Input for this task Start Marker
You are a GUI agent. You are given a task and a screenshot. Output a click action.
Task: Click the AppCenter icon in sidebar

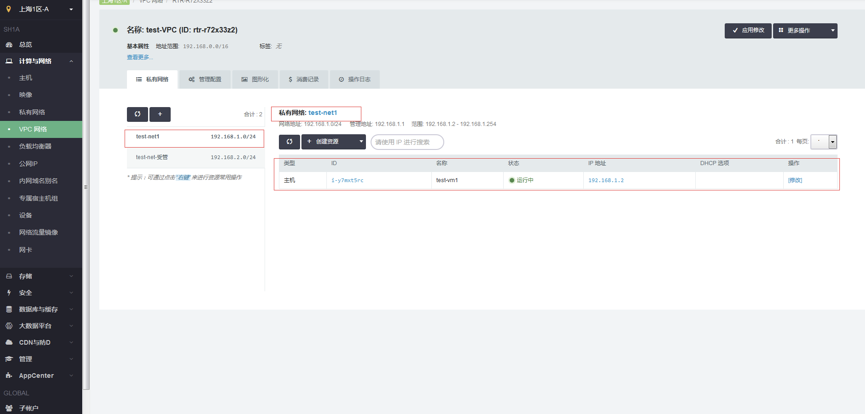9,376
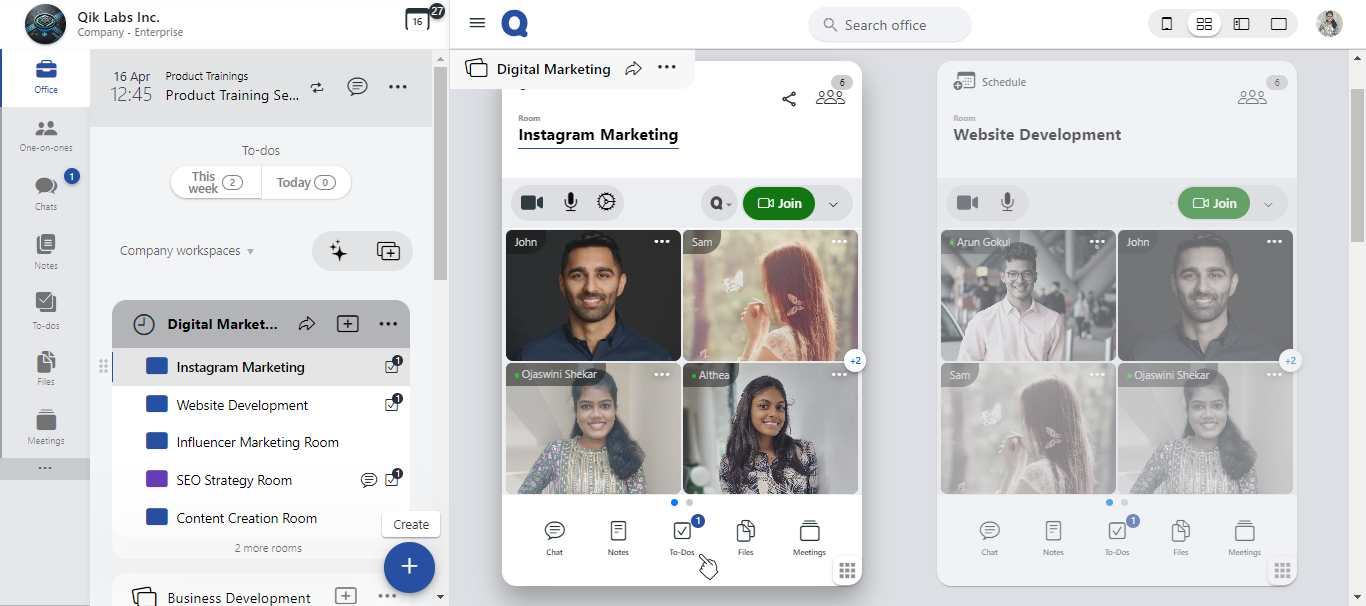Switch to the Today to-dos tab
Image resolution: width=1366 pixels, height=606 pixels.
(x=305, y=182)
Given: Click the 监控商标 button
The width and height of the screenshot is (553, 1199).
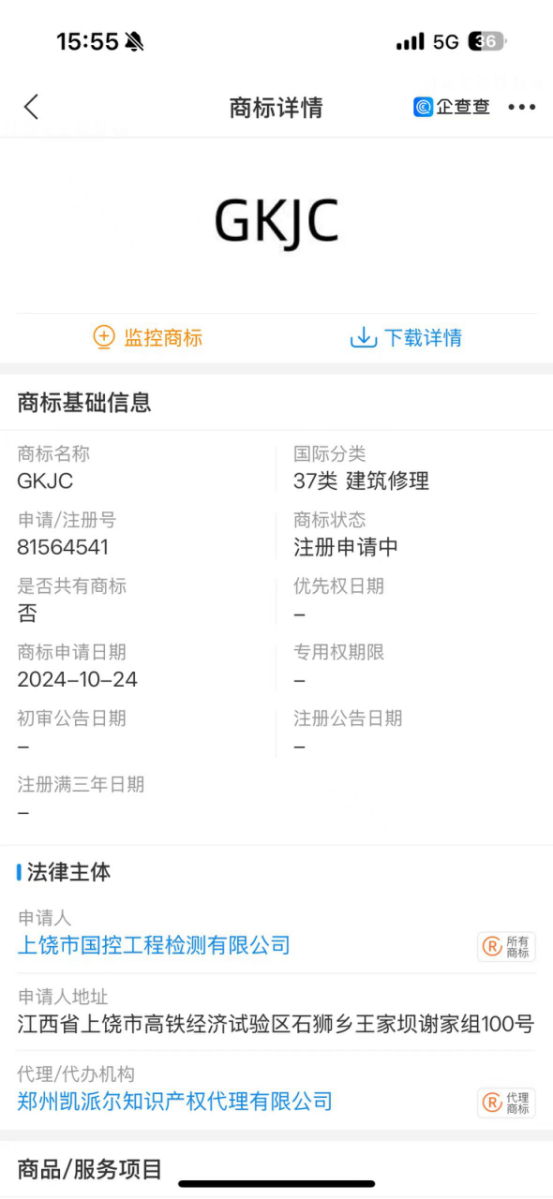Looking at the screenshot, I should [148, 337].
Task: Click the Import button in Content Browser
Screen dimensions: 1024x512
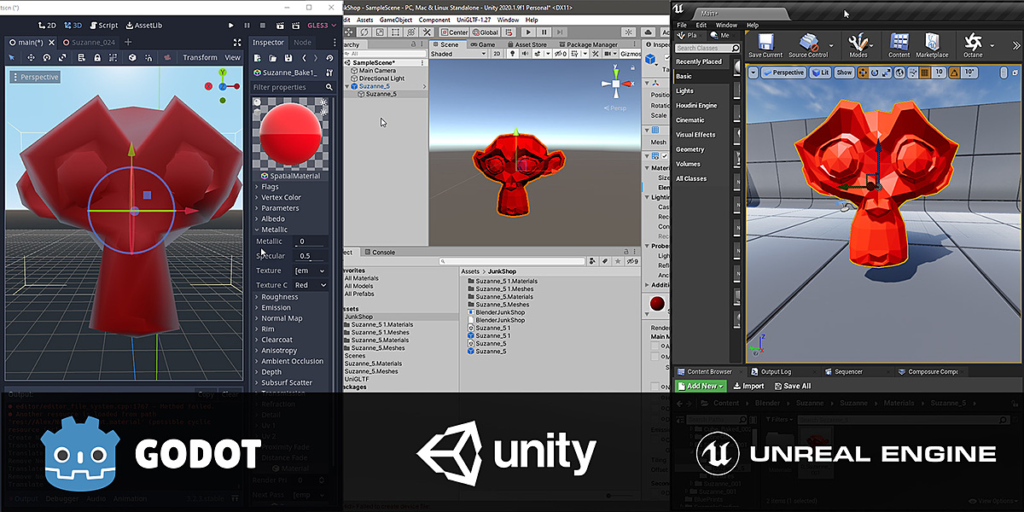Action: 749,386
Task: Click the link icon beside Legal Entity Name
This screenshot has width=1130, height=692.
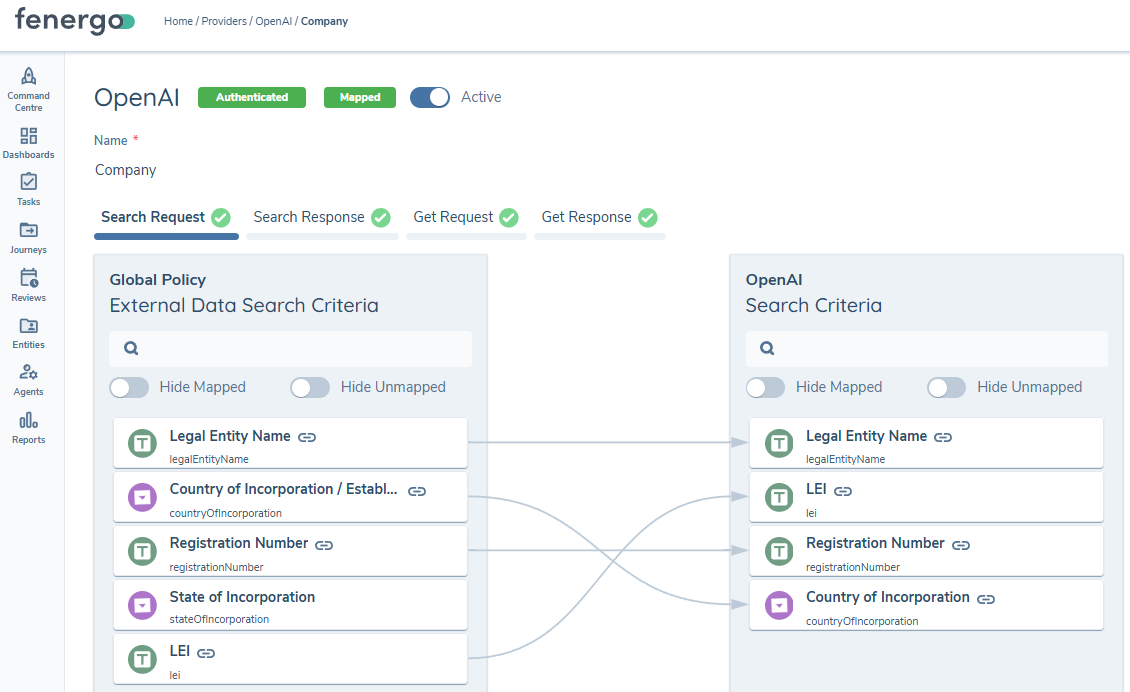Action: (x=307, y=436)
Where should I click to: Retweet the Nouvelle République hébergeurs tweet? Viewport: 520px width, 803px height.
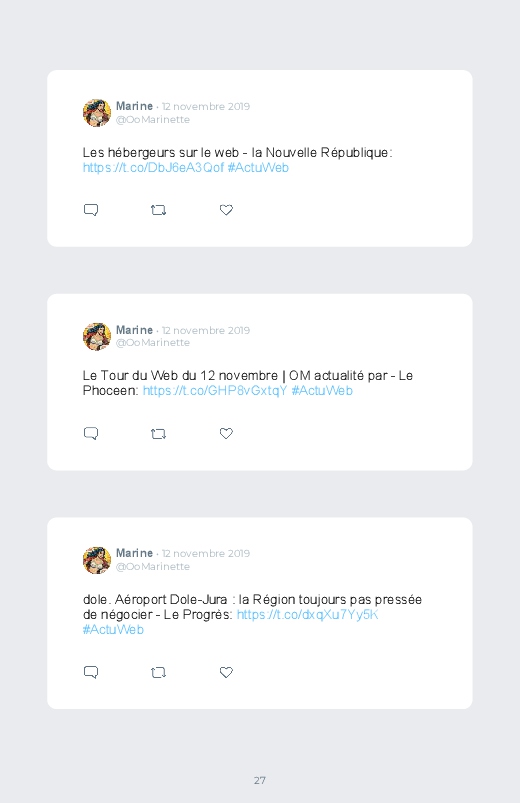coord(158,210)
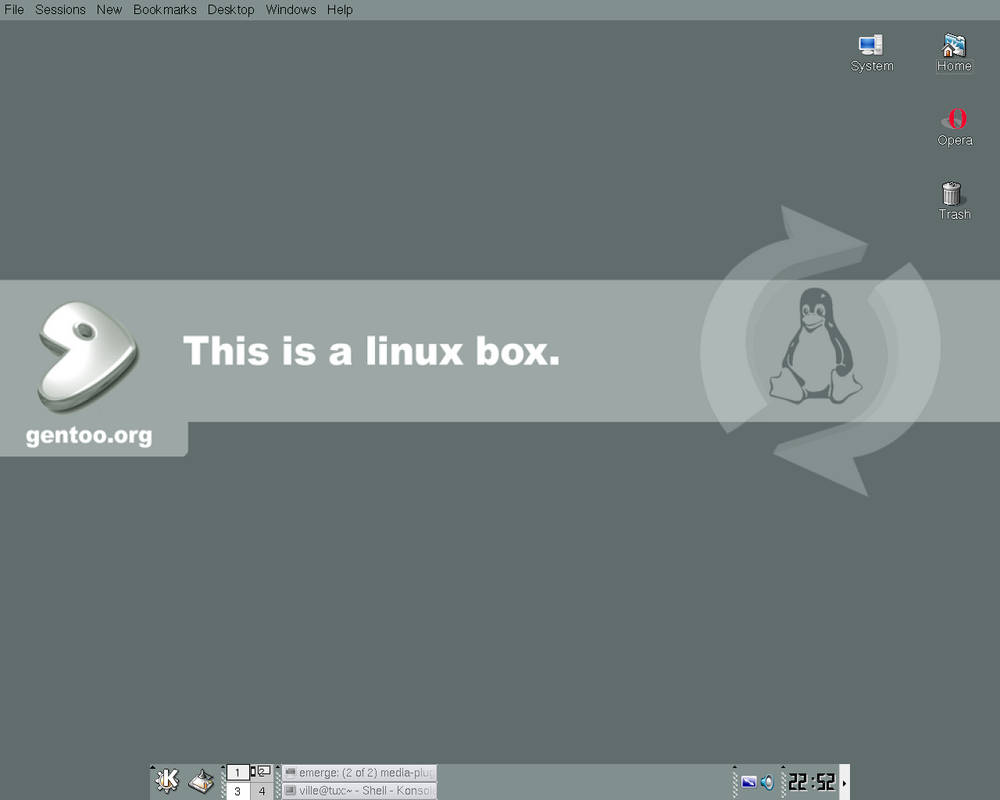This screenshot has width=1000, height=800.
Task: Collapse the panel with the right-edge arrow
Action: (844, 782)
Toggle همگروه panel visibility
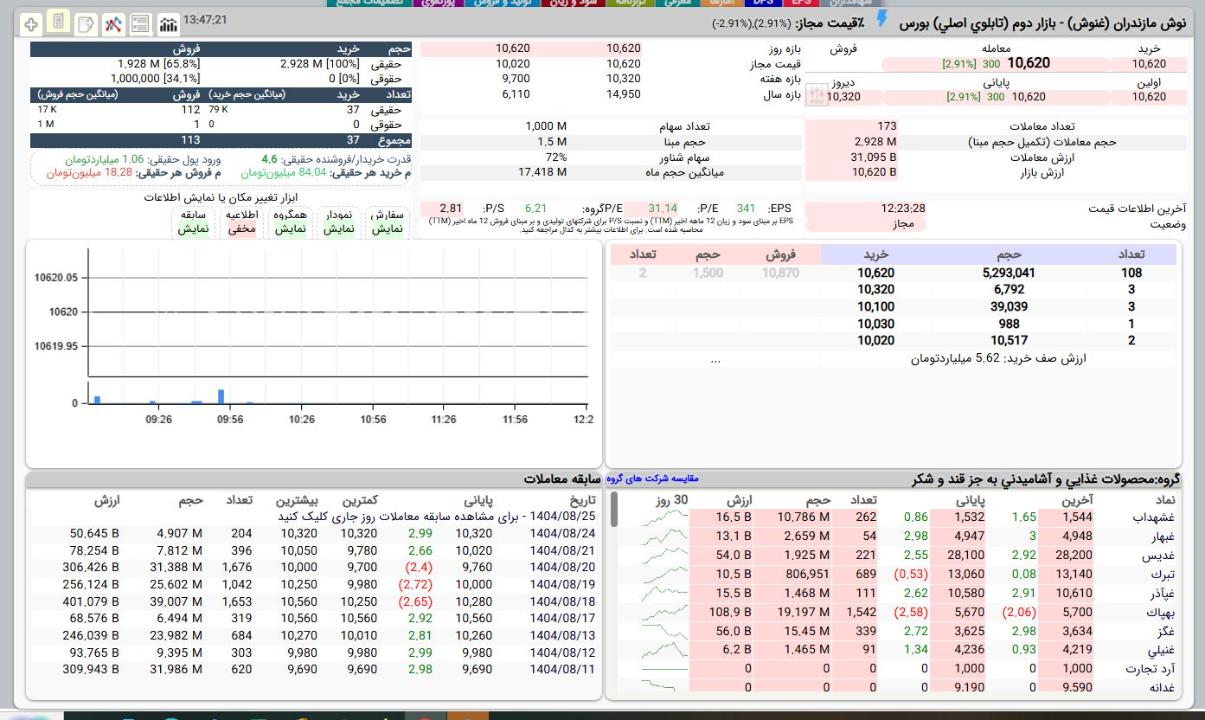This screenshot has height=720, width=1205. (x=290, y=221)
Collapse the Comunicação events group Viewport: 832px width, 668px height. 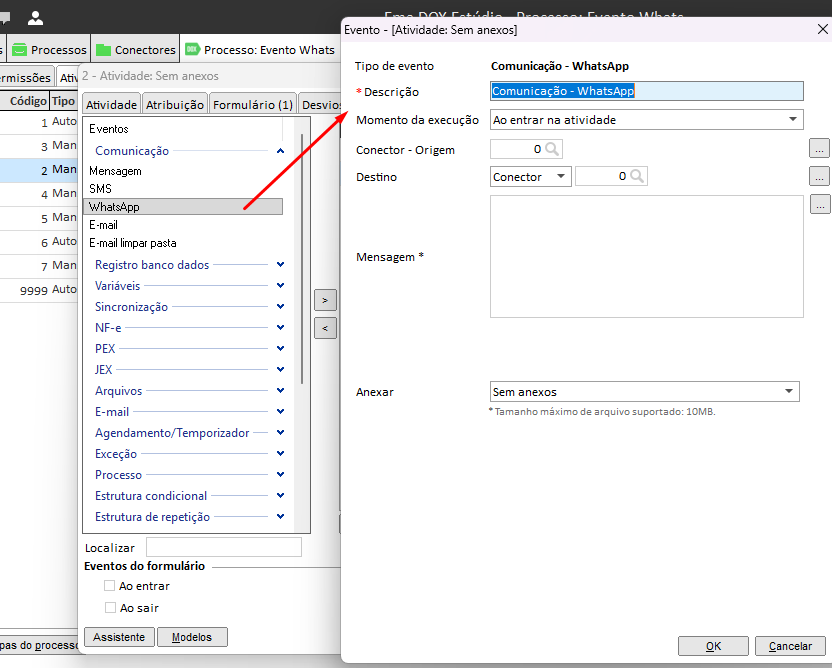click(x=280, y=151)
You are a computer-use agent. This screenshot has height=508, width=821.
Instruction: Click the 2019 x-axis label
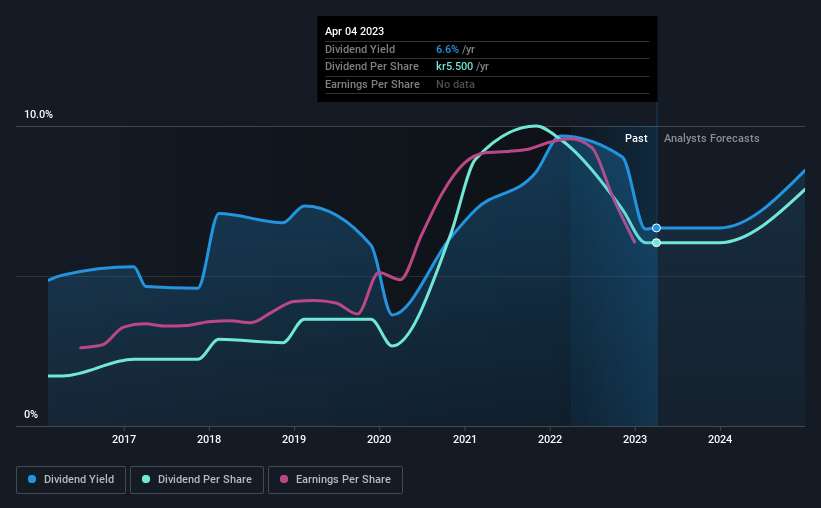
Input for this task End Marker
• [The task]: The answer must be every line from the entries above that holds the string "button".

• [Answer for the task]:
Given: Click the 监控商标 button
Task: Click the Import button in Content Browser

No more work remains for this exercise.